● Task goal
All lines of the records below that contain the word "link" must be listed.

● Data in this exercise
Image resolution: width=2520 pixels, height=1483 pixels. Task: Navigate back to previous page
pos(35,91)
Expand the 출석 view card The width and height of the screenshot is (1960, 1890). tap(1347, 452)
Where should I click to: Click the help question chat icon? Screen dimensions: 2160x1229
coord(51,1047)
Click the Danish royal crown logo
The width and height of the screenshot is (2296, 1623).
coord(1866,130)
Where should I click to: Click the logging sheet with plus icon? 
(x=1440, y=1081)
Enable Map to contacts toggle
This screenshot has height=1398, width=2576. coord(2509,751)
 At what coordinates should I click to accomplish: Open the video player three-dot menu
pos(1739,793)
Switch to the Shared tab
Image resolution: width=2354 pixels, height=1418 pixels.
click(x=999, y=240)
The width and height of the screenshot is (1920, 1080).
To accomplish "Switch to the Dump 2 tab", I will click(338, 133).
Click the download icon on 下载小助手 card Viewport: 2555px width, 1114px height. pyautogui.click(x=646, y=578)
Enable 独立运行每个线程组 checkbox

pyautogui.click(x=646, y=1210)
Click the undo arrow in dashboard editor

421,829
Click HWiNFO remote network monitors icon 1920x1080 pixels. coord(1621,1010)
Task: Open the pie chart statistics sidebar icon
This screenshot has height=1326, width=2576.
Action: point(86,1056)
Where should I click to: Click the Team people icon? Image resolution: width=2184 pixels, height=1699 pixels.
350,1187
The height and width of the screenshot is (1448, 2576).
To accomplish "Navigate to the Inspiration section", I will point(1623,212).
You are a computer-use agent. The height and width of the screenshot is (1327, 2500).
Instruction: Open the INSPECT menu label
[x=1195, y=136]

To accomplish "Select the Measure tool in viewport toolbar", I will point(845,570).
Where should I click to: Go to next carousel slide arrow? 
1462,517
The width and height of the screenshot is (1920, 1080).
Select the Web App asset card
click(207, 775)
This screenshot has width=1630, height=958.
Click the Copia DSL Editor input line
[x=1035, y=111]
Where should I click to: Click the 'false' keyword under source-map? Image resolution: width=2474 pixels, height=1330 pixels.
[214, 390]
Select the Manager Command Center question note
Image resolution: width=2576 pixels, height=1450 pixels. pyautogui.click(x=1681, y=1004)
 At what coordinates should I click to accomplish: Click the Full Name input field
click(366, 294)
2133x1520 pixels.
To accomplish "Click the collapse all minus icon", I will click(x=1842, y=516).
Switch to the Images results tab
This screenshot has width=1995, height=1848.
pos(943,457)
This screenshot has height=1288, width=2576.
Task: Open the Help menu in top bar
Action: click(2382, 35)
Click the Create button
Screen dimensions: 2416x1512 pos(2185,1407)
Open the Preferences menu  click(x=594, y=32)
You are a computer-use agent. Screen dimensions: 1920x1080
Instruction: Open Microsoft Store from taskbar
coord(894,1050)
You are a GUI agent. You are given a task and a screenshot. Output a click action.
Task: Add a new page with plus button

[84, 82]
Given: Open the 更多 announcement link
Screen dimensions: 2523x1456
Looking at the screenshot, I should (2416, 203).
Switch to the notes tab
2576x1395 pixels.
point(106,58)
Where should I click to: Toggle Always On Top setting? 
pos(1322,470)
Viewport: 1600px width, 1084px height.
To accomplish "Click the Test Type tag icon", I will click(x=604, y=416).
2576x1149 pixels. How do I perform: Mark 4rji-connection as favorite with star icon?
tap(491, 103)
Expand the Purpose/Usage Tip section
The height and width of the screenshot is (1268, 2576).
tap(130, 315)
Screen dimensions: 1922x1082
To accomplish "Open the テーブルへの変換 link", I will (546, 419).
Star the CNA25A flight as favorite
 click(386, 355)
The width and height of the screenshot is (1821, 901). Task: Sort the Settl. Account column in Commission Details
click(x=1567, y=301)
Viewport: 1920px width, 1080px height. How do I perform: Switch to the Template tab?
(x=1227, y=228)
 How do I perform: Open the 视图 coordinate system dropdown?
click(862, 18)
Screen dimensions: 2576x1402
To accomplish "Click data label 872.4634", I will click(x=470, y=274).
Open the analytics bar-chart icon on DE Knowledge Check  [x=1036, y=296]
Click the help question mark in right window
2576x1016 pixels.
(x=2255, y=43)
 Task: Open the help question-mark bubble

● Answer section
Given: Open the 更多 announcement link
To accomplish "Open the テーブルへの変換 link", I will (546, 419).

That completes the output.